Screenshot grounding data

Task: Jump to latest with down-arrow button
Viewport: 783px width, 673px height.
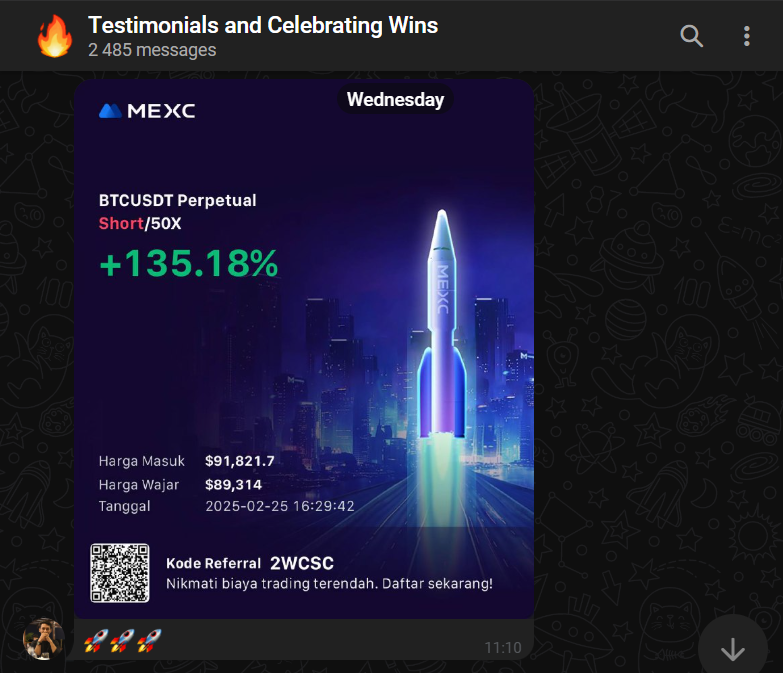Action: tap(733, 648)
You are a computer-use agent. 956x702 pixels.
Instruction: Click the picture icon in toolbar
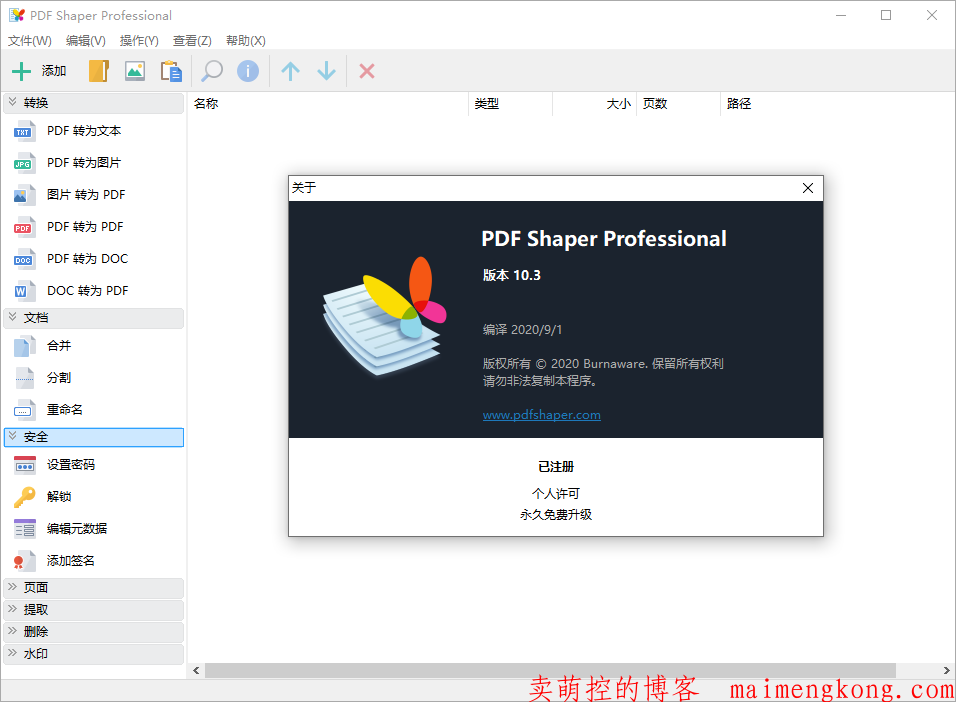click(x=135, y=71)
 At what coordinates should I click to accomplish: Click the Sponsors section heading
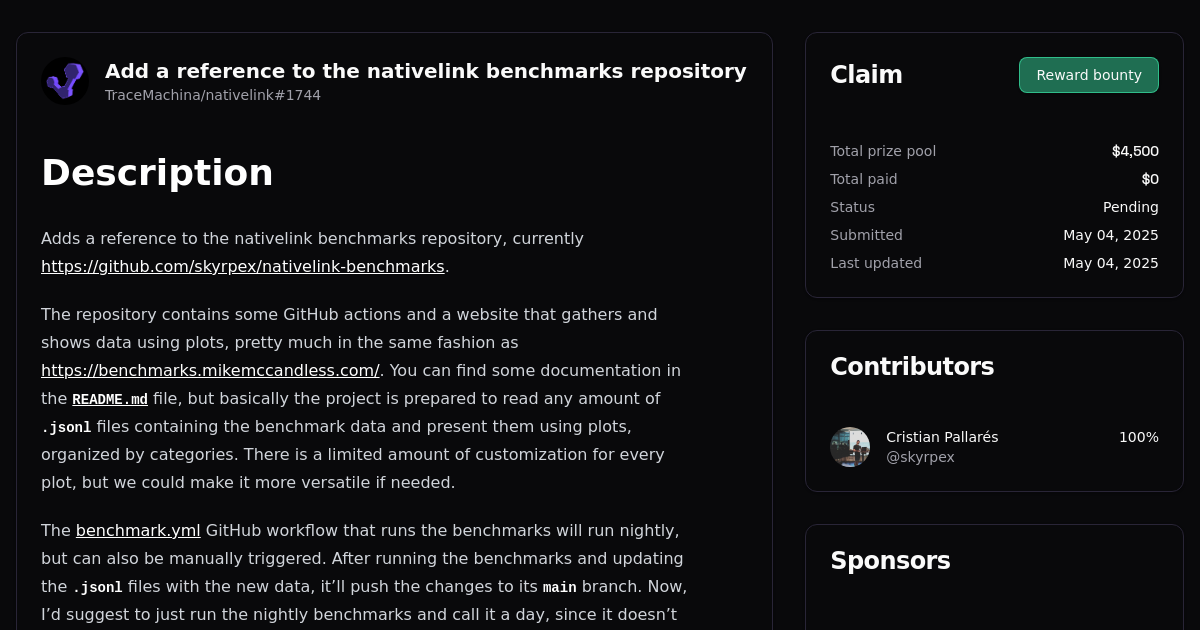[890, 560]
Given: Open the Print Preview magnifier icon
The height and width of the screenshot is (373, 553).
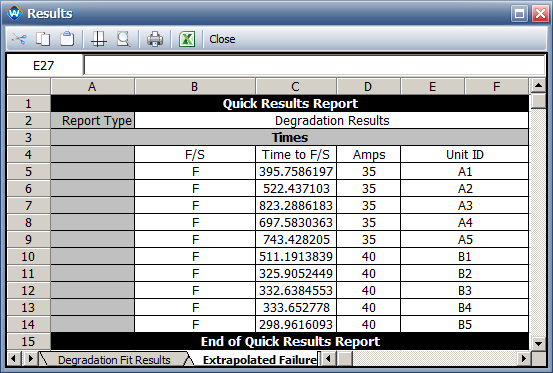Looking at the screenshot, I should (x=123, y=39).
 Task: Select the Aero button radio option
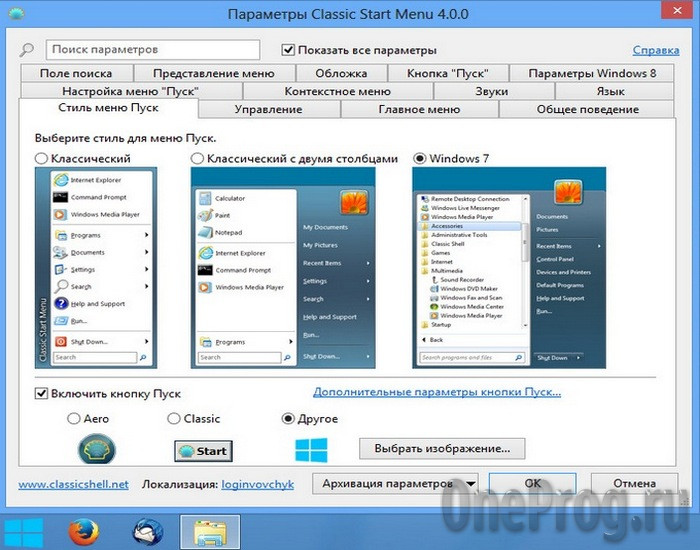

→ **Task item**:
Copy all records exactly, no images.

→ **The answer**:
Task: Jump to latest with down-arrow button
Viewport: 783px width, 673px height.
Action: tap(733, 648)
You are a computer-use agent. 956x702 pixels.
Instruction: Click the picture icon in toolbar
click(x=135, y=71)
 At what coordinates should I click to accomplish: Click the Sponsors section heading
[890, 560]
Given: Open the Print Preview magnifier icon
The height and width of the screenshot is (373, 553).
Looking at the screenshot, I should (x=123, y=39).
 Task: Select the Aero button radio option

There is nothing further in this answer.